* [Tasks and exercises]
[A] Do these statements agree with the wildlife trafficking tool text below? For each, answer yes or no and quote the words that decide it. (i) The Code Word Lexicon spans 8 languages. (ii) The Seizure Records hold 600 historical incidents. (iii) Docker Compose runs four services.
[B] Can you resume the wildlife trafficking tool text that follows, picking up after its last line?

* [Text shown]
-- -- --

Species Reference Database contains CITES appendix levels, IUCN conservation statuses, range countries, trade suspension flags, and local names for 200+ protected species. Sourced from the Species+ Checklist API and IUCN Red List API.

Code Word Lexicon has 500 entries across 8 languages (Thai, Vietnamese, Mandarin, Bahasa Indonesia, Burmese, Filipino, Afrikaans, English). Each entry includes exact match terms, fuzzy variants, obfuscation patterns, false-positive exclusion contexts, and required co-occurring terms. This dataset does not exist publicly.

Seizure Records contain 6,000 historical trafficking incidents extracted from UNODC and TRAFFIC reports. Each record has source, destination, and transit countries, product type, quantity, and date. Stored with PostGIS geometry for geographic queries.

Trafficking Routes are pre-computed GeoJSON line strings based on UNODC corridor data, rendered on the globe.

Tech Stack

Backend: Python 3.12, FastAPI, LangGraph, SQLAlchemy 2.0 (async), asyncpg, GeoAlchemy2

Frontend: Next.js 16, React 19, TypeScript, Mapbox GL, Tailwind CSS 4

Database: PostgreSQL 16 + PostGIS 3.4

AI: GPT-4o (translation, image vision), Claude Sonnet (linguistic analysis, intelligence briefs), Bright Data Web MCP (geo-proxied scraping)

Infrastructure: Docker Compose (3 services: db, backend, frontend)

API

Method Endpoint Description
GET /api/globe Globe data (detection points + trafficking routes)
GET /api/detections Paginated detection list with filters
GET /api/detections/stats Risk tier distribution counts
GET /api/detections/{id} Full detection detail with brief
POST /api/scan/start Trigger a new marketplace scan
POST /api/intel/brief/{id} Generate intelligence brief
POST /api/intel/chat Streaming chat about a detection
GET /api/species Species lookup
GET /api/lexicon Code word lexicon browser
POST /api/feedback Investigator feedback (false positive tagging)

-- -- --

* [Material supplied]
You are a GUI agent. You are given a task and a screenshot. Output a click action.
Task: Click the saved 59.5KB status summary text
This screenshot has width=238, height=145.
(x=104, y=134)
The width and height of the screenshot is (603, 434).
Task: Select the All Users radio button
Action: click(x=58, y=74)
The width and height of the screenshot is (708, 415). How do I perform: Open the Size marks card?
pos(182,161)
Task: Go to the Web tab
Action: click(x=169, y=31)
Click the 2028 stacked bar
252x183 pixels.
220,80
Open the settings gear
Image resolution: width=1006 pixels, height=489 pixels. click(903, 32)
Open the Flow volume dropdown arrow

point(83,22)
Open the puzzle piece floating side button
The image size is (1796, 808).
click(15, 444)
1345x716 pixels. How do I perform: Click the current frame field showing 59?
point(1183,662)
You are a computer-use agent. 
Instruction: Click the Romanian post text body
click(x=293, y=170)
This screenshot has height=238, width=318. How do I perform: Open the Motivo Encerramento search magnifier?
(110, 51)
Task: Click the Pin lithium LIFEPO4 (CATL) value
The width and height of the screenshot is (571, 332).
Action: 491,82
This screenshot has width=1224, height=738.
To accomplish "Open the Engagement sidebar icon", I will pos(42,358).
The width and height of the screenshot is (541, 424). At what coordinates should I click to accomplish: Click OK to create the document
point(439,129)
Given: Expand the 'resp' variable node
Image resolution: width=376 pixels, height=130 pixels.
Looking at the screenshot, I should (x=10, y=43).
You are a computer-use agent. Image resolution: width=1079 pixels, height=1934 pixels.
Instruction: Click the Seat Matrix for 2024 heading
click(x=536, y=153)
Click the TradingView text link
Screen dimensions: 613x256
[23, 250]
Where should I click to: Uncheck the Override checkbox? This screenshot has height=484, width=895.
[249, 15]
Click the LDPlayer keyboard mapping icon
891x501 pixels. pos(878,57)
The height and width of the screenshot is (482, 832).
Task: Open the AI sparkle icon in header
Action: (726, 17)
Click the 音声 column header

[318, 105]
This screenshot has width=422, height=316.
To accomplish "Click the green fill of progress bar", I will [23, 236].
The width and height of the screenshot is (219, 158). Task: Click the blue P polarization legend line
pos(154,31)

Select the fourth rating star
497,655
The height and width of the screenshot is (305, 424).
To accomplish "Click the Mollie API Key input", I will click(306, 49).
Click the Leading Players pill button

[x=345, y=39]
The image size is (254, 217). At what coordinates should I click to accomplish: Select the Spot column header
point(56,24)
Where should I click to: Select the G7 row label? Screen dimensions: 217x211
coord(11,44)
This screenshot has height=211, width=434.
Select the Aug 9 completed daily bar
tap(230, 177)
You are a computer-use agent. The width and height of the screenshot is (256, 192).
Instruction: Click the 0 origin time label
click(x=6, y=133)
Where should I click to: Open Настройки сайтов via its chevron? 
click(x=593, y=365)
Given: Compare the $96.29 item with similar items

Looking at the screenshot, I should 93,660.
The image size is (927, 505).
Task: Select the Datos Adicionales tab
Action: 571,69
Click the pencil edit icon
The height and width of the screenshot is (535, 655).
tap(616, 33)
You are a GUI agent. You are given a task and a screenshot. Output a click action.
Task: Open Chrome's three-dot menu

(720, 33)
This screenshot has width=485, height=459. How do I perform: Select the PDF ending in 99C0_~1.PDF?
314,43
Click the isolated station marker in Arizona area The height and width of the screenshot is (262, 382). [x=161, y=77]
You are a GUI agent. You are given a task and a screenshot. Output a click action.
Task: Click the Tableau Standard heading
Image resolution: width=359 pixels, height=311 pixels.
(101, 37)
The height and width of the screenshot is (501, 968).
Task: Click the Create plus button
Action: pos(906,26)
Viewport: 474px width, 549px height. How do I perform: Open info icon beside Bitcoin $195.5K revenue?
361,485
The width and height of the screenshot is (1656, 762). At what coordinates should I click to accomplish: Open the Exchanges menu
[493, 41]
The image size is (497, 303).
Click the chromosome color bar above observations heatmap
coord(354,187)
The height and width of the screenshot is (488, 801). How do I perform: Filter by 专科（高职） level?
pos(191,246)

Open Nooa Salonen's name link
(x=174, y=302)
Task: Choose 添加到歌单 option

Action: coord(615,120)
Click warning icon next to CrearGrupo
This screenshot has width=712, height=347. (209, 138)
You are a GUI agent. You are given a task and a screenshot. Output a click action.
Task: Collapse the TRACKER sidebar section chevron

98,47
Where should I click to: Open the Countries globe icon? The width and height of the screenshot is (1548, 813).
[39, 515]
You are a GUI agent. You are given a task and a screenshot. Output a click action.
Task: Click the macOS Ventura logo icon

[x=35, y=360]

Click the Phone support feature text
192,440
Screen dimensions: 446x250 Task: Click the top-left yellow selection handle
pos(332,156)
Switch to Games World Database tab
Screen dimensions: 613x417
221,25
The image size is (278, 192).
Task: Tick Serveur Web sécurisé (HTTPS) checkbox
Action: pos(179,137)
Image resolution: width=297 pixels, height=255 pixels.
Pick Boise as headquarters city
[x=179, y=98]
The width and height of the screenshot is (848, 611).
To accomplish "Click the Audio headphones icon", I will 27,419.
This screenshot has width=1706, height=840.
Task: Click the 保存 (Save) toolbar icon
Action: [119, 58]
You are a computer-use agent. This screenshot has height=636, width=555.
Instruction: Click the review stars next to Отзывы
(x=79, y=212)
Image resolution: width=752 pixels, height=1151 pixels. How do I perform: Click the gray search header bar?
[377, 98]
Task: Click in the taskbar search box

-- -- --

* [Your written answers]
[A]
(i) Yes: "500 entries across 8 languages"
(ii) No: "6,000 historical trafficking incidents"
(iii) No: "Docker Compose (3 services: db, backend, frontend)"

[B]
WS /api/detections/ws Real-time detection stream during scans

Getting Started

Prerequisites

  • Docker and Docker Compose
  • API keys for OpenAI, Anthropic, Bright Data, and Mapbox

Setup

  1. Clone the repo:
git clone https://github.com/omorros/WILDSCAN.git
cd WILDSCAN
  1. Create a .env file in the project root:
DATABASE_URL=postgresql+asyncpg://wildscan:wildscan@db:5432/wildscan
OPENAI_API_KEY=your-key
ANTHROPIC_API_KEY=your-key
BRIGHT_DATA_API_TOKEN=your-token
CORS_ORIGINS=http://localhost:3000
  1. Start the services:
docker compose up --build

This starts PostgreSQL with PostGIS on port 5555, the FastAPI backend on port 8000, and the Next.js frontend on port 3000. Database migrations run automatically on first boot.

  1. Open http://localhost:3000

Running Without Docker

Backend:

pip install -r requirements.txt
uvicorn backend.main:app --reload --port 8000

Frontend:

cd frontend
npm install
npm run dev

Requires a running PostgreSQL instance with PostGIS. Update DATABASE_URL in .env accordingly.

Project Structure

WILDSCAN/
  backend/
    agents/          # LangGraph pipeline (6 agents + graph + state)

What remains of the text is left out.